The zpool status
output indicates that one of your devices in the RAIDZ1 vdev has experienced both read (3 errors) and write (1.13 million errors) issues. The key lines to focus on are:
gptid/5fe33556-3ff2-11e2-9437-f46d049aaeca ONLINE 3 1.13M 0
status: One or more devices has experienced an unrecoverable error
Before proceeding with any repairs, run these diagnostic commands:
# Check SMART status of the affected disk
smartctl -a /dev/daX
# Run a short self-test
smartctl -t short /dev/daX
# View disk health (replace with your actual disk identifier)
gstat -p 1
Yes, you should absolutely initiate a scrub immediately. The scrub will:
- Verify checksums for all data
- Attempt to repair any correctable errors
- Identify if the errors are persistent
# Start a scrub
zpool scrub raid2
# Monitor progress
zpool status -v raid2
After the scrub completes, check the status again:
zpool status -v raid2
Look for these possible outcomes:
- If errors cleared: "0 errors" appears for all devices
- If errors persist: The error count remains or increases
For persistent errors, consider these steps:
# Check filesystem health
zfs list -t all
zfs get all raid2
# Export/import the pool (if needed)
zpool export raid2
zpool import raid2
Consider replacement if:
- SMART tests show failing sectors
- Errors recur after multiple scrubs
- The disk shows high latency in
gstat
Replacement command example:
zpool replace raid2 gptid/5fe33556-3ff2-11e2-9437-f46d049aaeca /dev/newdisk
Set up regular scrubs (weekly recommended):
# Add to crontab
0 3 * * 0 /sbin/zpool scrub raid2
For enterprise environments, consider these additional monitoring tools:
# Install ZFS monitoring utilities
pkg install zfs-stats zfsnap
The zpool status
output shows a critical warning:
status: One or more devices has experienced an unrecoverable error.
An attempt was made to correct the error. Applications are unaffected.

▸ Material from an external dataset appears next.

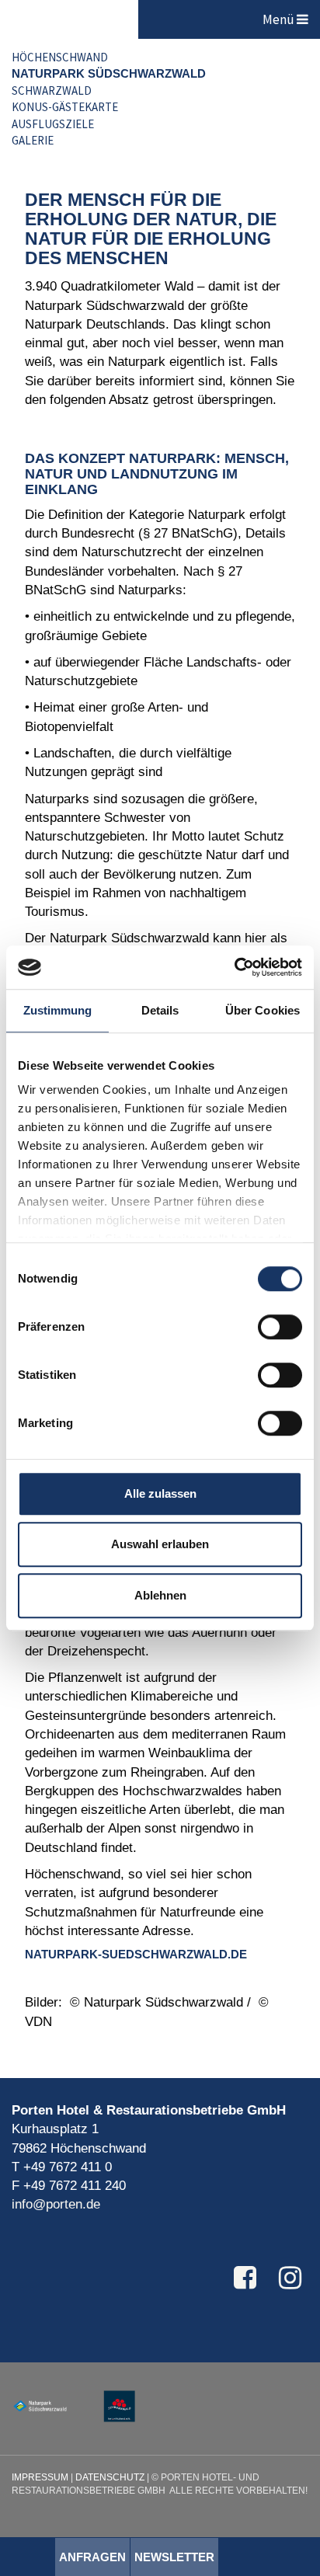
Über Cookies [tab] (262, 1010)
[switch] (280, 1326)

This indicates that device gptid/5fe33556-3ff2-11e2-9437-f46d049aaeca
has recorded:
- 3 read errors
- 1.13 million write errors
- 0 checksum errors
First steps to verify disk health:
smartctl -a /dev/adaX # Replace X with actual disk identifier
zpool scrub raid2 # Initiate data integrity verification
Check these critical SMART attributes after running the command:
SMART Attributes Data Structure revision number: 16
Vendor Specific SMART Attributes with Thresholds:
ID# ATTRIBUTE_NAME FLAG VALUE WORST THRESH TYPE UPDATED WHEN_FAILED RAW_VALUE
1 Raw_Read_Error_Rate 0x000b 100 100 016 Pre-fail Always - 0
5 Reallocated_Sector_Ct 0x0013 100 100 005 Pre-fail Always - 0
197 Current_Pending_Sector 0x0012 100 100 000 Old_age Always - 0
198 Offline_Uncorrectable 0x0010 100 100 000 Old_age Offline - 0
If SMART shows issues, consider these diagnostic commands:
# Check for physical connection issues:
camcontrol devlist
diskinfo -v /dev/adaX
# Monitor scrub progress:
zpool status -v raid2
# Check for filesystem corruption:
zdb -e -bcsv raid2
Scenario 1: Temporary glitch
If SMART shows clean bill of health:
zpool clear raid2
zpool scrub raid2
Scenario 2: Failing disk
For confirmed hardware issues:
zpool replace raid2 gptid/5fe33556-3ff2-11e2-9437-f46d049aaeca new_disk_id
Add these to your regular maintenance routine:
# Weekly scrub via cron:
0 3 * * 0 /sbin/zpool scrub raid2
# Email alerts configuration:
zpool set failmode=continue raid2
sysrc -f /etc/rc.conf zfs_enable="YES"
Implement proactive monitoring with this Nagios check:
#!/bin/sh
WARN=10
CRIT=50
errors=$(zpool status | grep "errors:" | awk '{print $3}')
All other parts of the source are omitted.